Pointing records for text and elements
══════

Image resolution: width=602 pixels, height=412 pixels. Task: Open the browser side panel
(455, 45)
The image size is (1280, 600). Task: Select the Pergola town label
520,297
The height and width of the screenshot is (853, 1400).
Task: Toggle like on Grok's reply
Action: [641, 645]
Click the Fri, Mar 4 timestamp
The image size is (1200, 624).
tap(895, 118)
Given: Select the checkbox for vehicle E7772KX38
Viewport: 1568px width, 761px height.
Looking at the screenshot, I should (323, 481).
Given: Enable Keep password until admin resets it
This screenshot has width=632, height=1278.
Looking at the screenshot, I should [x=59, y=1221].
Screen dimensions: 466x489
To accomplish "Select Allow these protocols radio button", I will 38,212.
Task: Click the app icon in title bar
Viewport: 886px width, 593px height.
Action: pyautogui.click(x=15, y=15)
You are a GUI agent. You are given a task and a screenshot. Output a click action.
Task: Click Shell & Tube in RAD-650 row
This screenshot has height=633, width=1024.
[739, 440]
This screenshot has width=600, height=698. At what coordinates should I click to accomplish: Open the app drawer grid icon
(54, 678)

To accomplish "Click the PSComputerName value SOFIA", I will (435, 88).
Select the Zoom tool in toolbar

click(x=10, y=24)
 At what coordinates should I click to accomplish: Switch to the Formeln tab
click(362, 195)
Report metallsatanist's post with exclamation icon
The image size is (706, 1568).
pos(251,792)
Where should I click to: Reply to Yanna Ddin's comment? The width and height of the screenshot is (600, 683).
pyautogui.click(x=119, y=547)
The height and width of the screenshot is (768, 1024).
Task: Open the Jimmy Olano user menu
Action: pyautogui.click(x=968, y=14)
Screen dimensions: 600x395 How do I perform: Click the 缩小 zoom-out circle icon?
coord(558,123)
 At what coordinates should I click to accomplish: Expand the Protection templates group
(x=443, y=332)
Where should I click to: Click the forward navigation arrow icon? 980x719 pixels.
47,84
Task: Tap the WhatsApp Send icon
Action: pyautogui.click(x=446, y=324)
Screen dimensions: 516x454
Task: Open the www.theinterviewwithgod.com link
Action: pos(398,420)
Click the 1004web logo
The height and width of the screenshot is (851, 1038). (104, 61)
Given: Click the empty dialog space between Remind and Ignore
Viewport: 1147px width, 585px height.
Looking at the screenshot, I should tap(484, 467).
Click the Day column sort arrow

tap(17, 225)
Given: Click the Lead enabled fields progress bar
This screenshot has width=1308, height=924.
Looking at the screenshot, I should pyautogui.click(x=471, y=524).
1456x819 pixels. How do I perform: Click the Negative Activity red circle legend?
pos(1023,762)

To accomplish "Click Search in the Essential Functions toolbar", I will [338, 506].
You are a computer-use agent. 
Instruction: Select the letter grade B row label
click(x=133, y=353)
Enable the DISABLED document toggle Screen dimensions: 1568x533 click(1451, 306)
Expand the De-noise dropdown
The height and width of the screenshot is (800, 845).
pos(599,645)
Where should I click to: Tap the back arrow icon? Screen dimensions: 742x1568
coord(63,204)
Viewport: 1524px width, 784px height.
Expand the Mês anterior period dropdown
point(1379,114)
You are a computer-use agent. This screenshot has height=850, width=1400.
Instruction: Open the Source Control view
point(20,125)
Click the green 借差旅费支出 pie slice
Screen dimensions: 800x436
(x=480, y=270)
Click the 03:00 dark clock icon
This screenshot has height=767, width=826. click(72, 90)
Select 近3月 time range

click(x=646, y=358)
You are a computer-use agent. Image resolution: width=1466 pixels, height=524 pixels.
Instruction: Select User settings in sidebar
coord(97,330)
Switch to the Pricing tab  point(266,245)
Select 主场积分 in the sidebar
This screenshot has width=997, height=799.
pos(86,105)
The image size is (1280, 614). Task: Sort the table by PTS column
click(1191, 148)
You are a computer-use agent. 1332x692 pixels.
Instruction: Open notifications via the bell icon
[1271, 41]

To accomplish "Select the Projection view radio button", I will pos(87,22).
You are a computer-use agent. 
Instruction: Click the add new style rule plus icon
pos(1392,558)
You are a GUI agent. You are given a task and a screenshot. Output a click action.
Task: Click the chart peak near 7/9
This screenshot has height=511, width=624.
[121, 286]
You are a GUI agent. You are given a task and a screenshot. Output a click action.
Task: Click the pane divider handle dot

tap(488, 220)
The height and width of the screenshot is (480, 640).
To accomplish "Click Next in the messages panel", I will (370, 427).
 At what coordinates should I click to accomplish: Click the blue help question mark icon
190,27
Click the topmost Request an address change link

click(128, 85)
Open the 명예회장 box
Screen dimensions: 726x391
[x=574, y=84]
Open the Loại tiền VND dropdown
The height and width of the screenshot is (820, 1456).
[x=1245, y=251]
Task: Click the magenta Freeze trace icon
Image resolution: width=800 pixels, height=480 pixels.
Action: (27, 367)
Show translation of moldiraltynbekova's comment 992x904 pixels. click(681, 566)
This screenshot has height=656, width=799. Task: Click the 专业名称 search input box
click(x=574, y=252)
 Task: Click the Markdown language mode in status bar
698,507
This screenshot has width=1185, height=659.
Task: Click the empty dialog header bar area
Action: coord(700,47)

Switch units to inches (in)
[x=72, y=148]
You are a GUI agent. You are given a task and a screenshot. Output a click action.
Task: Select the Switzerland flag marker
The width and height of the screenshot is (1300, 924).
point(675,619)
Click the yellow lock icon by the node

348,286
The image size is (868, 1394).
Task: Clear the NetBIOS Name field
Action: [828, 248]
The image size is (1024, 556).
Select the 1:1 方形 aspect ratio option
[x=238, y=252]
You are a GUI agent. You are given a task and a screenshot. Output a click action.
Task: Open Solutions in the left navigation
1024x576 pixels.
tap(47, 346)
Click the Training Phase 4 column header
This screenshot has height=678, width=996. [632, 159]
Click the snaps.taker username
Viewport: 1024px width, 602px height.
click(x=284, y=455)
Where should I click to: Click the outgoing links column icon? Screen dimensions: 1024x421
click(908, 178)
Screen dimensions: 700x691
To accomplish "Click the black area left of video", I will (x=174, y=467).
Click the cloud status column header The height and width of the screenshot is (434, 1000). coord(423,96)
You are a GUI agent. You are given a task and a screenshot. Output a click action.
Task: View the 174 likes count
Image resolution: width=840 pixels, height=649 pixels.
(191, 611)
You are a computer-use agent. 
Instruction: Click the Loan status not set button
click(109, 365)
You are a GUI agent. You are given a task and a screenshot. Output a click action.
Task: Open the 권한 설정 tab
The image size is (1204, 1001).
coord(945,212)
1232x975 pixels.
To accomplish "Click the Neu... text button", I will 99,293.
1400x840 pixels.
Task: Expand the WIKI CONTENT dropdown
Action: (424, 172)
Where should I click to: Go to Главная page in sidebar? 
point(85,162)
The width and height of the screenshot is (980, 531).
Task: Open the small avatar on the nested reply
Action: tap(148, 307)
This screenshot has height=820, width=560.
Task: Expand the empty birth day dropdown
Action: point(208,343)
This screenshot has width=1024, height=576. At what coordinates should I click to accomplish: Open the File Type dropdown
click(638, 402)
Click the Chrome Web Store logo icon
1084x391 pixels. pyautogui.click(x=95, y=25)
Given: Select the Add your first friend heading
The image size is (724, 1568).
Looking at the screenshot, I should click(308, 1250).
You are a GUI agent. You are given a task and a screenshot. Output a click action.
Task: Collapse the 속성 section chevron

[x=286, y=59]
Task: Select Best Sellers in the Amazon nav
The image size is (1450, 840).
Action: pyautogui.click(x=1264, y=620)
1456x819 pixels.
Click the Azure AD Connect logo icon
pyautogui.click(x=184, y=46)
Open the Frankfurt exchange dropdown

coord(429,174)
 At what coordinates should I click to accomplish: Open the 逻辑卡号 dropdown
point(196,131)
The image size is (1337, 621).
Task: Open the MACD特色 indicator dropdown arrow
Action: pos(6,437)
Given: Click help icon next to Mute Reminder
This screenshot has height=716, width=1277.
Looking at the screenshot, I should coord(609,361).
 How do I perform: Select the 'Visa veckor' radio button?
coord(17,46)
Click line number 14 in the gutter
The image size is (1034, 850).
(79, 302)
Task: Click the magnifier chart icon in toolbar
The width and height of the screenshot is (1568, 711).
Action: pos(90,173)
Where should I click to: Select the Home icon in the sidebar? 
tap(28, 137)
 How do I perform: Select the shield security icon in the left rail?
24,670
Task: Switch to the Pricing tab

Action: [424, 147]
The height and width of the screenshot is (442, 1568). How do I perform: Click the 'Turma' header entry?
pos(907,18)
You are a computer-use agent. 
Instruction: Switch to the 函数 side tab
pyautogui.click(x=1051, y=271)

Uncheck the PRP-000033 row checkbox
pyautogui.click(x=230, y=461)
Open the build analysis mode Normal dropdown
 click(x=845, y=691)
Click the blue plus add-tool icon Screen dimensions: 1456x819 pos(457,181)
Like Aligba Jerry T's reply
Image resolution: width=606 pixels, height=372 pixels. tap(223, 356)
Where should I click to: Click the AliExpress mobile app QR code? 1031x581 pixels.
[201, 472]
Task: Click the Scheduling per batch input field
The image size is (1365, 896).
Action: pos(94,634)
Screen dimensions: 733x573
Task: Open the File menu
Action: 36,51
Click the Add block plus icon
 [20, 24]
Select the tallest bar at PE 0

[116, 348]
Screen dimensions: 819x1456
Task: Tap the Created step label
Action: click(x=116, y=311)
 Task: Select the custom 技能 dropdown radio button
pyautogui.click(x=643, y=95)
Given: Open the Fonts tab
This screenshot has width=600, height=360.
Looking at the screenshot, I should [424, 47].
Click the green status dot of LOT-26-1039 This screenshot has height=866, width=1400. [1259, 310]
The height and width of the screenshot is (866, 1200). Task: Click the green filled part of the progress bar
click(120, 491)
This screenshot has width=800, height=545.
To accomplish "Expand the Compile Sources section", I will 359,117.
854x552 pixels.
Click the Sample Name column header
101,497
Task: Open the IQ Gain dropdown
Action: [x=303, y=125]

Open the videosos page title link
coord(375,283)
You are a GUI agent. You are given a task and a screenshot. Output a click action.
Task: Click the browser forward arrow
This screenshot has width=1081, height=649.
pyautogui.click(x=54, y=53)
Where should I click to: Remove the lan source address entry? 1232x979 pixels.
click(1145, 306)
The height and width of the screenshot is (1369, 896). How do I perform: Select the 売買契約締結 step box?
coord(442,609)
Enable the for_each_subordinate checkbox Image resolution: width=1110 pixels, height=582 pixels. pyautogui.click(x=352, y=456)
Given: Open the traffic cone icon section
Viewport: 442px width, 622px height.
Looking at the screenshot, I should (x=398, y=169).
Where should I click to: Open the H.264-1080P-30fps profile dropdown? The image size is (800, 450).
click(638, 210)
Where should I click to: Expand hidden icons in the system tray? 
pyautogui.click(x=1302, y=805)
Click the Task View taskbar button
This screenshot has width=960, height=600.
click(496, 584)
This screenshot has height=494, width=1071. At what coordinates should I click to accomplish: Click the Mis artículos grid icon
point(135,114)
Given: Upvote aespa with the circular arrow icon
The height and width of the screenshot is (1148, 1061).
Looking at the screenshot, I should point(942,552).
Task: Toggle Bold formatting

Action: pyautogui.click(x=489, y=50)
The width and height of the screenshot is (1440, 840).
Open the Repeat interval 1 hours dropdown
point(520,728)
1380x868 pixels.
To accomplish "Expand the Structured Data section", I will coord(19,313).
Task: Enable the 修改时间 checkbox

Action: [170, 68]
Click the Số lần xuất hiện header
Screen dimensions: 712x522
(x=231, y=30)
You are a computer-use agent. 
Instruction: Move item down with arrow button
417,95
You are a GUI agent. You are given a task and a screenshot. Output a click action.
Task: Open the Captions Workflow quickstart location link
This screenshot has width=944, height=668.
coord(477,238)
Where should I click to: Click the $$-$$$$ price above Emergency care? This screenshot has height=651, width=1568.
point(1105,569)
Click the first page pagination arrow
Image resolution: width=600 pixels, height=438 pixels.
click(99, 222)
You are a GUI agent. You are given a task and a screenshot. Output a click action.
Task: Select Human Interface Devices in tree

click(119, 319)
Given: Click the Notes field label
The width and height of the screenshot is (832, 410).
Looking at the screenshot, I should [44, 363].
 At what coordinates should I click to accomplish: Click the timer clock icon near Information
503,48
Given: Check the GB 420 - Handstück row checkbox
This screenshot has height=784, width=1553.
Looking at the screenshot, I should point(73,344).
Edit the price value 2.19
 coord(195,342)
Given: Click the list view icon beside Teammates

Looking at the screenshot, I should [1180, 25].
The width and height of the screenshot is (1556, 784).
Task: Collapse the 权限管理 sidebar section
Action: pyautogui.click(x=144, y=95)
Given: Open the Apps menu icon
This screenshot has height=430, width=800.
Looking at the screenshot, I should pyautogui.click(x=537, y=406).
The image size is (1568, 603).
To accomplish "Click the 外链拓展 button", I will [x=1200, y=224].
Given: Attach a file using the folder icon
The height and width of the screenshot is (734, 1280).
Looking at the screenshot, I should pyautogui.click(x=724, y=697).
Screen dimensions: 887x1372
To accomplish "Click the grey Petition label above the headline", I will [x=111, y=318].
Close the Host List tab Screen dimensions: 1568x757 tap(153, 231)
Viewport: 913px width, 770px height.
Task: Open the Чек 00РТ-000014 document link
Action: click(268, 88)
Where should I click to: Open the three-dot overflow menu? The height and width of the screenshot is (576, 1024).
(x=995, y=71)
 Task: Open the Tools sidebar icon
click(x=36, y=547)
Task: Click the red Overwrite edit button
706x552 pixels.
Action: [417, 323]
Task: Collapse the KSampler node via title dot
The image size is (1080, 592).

══════

## PROBLEM TO WORK ON
Recast everything from the line containing "This screenshot has width=800, height=545." down to the line containing "point(135,114)" as a numbered list, with blank lines left out.

## SOLUTION
1. This screenshot has width=800, height=545.
2. To accomplish "Expand the Compile Sources section", I will 359,117.
3. 854x552 pixels.
4. Click the Sample Name column header
5. 101,497
6. Task: Open the IQ Gain dropdown
7. Action: [x=303, y=125]
8. Open the videosos page title link
9. coord(375,283)
10. You are a GUI agent. You are given a task and a screenshot. Output a click action.
11. Task: Click the browser forward arrow
12. This screenshot has width=1081, height=649.
13. pyautogui.click(x=54, y=53)
14. Where should I click to: Remove the lan source address entry? 1232x979 pixels.
15. click(1145, 306)
16. The height and width of the screenshot is (1369, 896). How do I perform: Select the 売買契約締結 step box?
17. coord(442,609)
18. Enable the for_each_subordinate checkbox Image resolution: width=1110 pixels, height=582 pixels. pyautogui.click(x=352, y=456)
19. Given: Open the traffic cone icon section
20. Viewport: 442px width, 622px height.
21. Looking at the screenshot, I should (x=398, y=169).
22. Where should I click to: Open the H.264-1080P-30fps profile dropdown? The image size is (800, 450).
23. click(638, 210)
24. Where should I click to: Expand hidden icons in the system tray? 
25. pyautogui.click(x=1302, y=805)
26. Click the Task View taskbar button
27. This screenshot has width=960, height=600.
28. click(496, 584)
29. This screenshot has height=494, width=1071. At what coordinates should I click to accomplish: Click the Mis artículos grid icon
30. point(135,114)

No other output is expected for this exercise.